"At dawn"

Caste Heaven (c) Ogawa Chise

At dawn (c) Suki Pie

.

.

"I'll let you choose. Do you choose me, or them?"

(Karino Kouhei)

.

.

.

Jika ada hal yang bisa membuat seorang Karino Kouhei tertegun adalah ketika ia terbangun pada pukul dua dini hari, menoleh malas pada helaian rambut yang menggelitik dagunya, mengumpat karena sebelah lengannya terasa begitu pegal juga kaku, dan mendapati Azusa Touya terlelap di sampingnya; tepat di atas lengannya. Sepasang kelopak mata yang terpejam itu, dan gurat wajah polos yang melukisnya.

Karino akan bergeming di sana, menanti detik yang tak akan berhenti, dan menikmati setiap sekon yang berjalan hanya untuk memandang wajah tidur Azusa. Seperti orang bodoh, memang. Ia ingat pada jam-jam malam sebelumnya ketika mereka berdua terlalu larut dalam permainan yang panas.

Panas, panas, dan Karino tidak pernah bermain lembut.

Sebut saja ia seorang sadistik, dan akan lebih seimbang lagi saat julukan masokis disematkan pada nama tengahnya Azusa, begitu permainan masuk-keluar-lalu mendesah bersama-sama itu berjalan dengan begitu brutal juga acak. Karino bahkan tak peduli lagi terhadap hitungan yang dikeluarkan Azusa ketika meneriakkan namanya begitu klimaks terjadi.

Karena ia adalah raja, pikirnya. Karena tak ada seorang pun yang berani membantah Karino Kouhei dalam permainan kasta bodoh di sekolahnya. Karena Azusa hanyalah sebuah boneka rapuh yan ia permainkan dengan bebas. Karena ia adalah raja; sederet pertanyataan mutlak. Dan Azusa Touya adalah miliknya.

"Kenapa melihatku seperti itu, brengsek,"

Karino mengerjapkan mata, lalu menunduk. Entah sejak kapan sepasang iris biru penuh kebencian itu sudah mengintip di balik kelopak mata yang terbuka.

"Sudah bangun, ya. Kelelahan?"

Azusa mencebik, mendelik tidak suka, lalu kembali memejamkan mata. "Semuanya salahmu," ia bergumam, nyaris berbisik. "Aku akan menarikmu ke dasar neraka jika bokongku tidak mau diajak ke sekolah besok."

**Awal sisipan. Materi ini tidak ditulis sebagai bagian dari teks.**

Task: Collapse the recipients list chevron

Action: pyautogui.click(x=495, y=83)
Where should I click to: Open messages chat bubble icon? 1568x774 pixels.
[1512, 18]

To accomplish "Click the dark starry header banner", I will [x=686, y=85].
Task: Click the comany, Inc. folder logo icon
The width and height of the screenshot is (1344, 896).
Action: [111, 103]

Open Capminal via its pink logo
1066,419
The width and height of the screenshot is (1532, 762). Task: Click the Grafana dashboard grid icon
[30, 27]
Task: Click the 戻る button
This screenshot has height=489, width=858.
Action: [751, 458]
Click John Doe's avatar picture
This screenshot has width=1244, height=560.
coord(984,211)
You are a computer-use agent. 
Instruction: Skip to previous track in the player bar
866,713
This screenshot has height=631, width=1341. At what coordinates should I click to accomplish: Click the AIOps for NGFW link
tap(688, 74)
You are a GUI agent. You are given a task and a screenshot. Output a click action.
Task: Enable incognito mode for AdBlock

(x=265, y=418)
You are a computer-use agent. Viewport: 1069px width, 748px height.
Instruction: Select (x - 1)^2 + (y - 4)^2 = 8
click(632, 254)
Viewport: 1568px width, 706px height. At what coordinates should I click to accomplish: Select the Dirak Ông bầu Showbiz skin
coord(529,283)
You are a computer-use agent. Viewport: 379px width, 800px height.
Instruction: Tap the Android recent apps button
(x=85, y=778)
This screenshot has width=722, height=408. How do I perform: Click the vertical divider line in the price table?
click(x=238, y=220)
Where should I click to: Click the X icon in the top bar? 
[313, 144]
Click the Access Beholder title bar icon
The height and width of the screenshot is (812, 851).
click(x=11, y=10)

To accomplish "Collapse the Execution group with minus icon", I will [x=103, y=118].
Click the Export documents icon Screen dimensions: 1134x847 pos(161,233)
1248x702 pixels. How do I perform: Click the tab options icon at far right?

Karino terkekeh pelan. Astaga, kenapa hanya di saat-saat tertentu saja ia bisa melihat sisi lain Azusa yang seperti ini? Karino bisa saja mengganggap dirinya jahat, selalu. Ia raja yang tidak punya hati. Tapi bukan berarti ia tidak memiliki sisi yang manusiawi.

"Besok libur, dasar bodoh," katanya pelan, mengabaikan protes Azusa seperti 'sialan' atau 'kau pasti akan melakukannya lebih kejam lagi daripada ini' dan juga 'mati saja sana, Karino brengsek!' yang membuat telinga Karino sakit dengan mendadak.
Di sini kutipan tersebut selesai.